From 05/2008 to 12/2010 (with Co-Advisors Professor Amelia Regan and Professor Wen-Long Jin):

I study vehicular ad hoc network (VANET), a specific type of mobile ad hoc network (MANET) with unique and distinctive differences from a general MANET. In VANET, a vehicle represents a network node, and its network topology is constrained by the underlying transportation system in which it operates (for example, highway and arterial roads) which can change fast and frequently. Understanding of and incorporation of techniques in communication networks and traffic systems are important to improve the stability, reliability, and performance of VANET.

An important piece of my dissertation work builds upon this framework to borrow ideas from traffic flow theory and to fine-tune and optimize VANET which will likely be based on IEEE 802.11p and IEEE 1609, the standard for data exchange between high-speed vehicles and between vehicles and the roadside infrastructure in the licensed 5.9 Ghz Intelligent Transportation Systems (ITS) band. Further, VANET is governed by the application requirements. In the near and mid-term future, these will primarily be safety-oriented applications. I have surveyed the literature in-depth on broadcast communication for vehicular safety applications. I use ns-2 network simulator to evaluate the broadcast communication and network security system design and analyze performance measures for different traffic patterns. The work presents methods to improve reliability for broadcasting by having a better understanding on the mobility behaviors and traffic characteristics of the VANET.

Anonymous Routing in MANETs

From 09/2005 to 09/2007 (with Professor Li-Chun Bao):

This is a collabortive work where I investigate the development of an anonymous routing protocol called On-Demand Anonymous Routing (ODAR) which seeks to preserve topology and location privacy in ad hoc networks. ODAR leverages the novel use of Bloom filters to enable anonymity of the nodes, links, and source-routing paths. Using the J-Sim network simulator, the performance results indicate that ODAR had comparable control overhead with AODV. The success of this work, its quality and novelty was well received in the research community and subsequently invited later on for a book chapter on Security in Ad Hoc and Sensor Networks, published in 2009.

Evaluating the BitTorrent Peer-to-Peer Network

From 04/2006 to 12/2006 (with Professor Xiaowei Yang, while at UCI earlier):

This is a collaborative work and its motivation initially came from a graduate level course project in advanced computer networks.
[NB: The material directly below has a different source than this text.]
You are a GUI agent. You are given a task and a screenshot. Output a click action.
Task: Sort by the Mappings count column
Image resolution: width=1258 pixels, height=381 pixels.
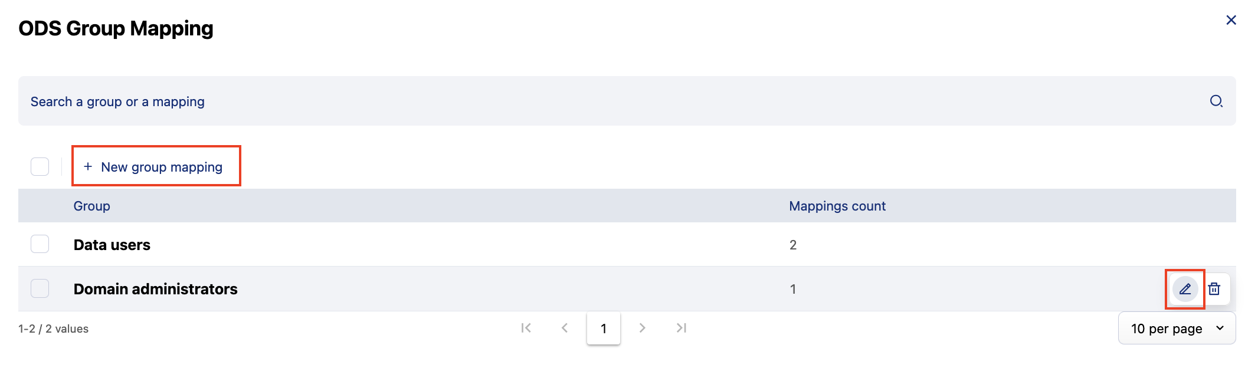(837, 206)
P2P networks is the major contributor of network traffic on the Internet and this research evaluates the popular BitTorrent P2P system. In particular, we look at the incentive mechanism (tic-for-tac) and investigate its vulnerabilities in the file exchange by free-riding the system with a large view of the network. The project involves modifying BitTorrent and deploying the system onto hundreds of PlanetLab overlay nodes around the world. This work received more than 60 citations according to Google Scholar and provided motivation for future networking researchers and practitioners on designing robust and incentive-based P2P systems.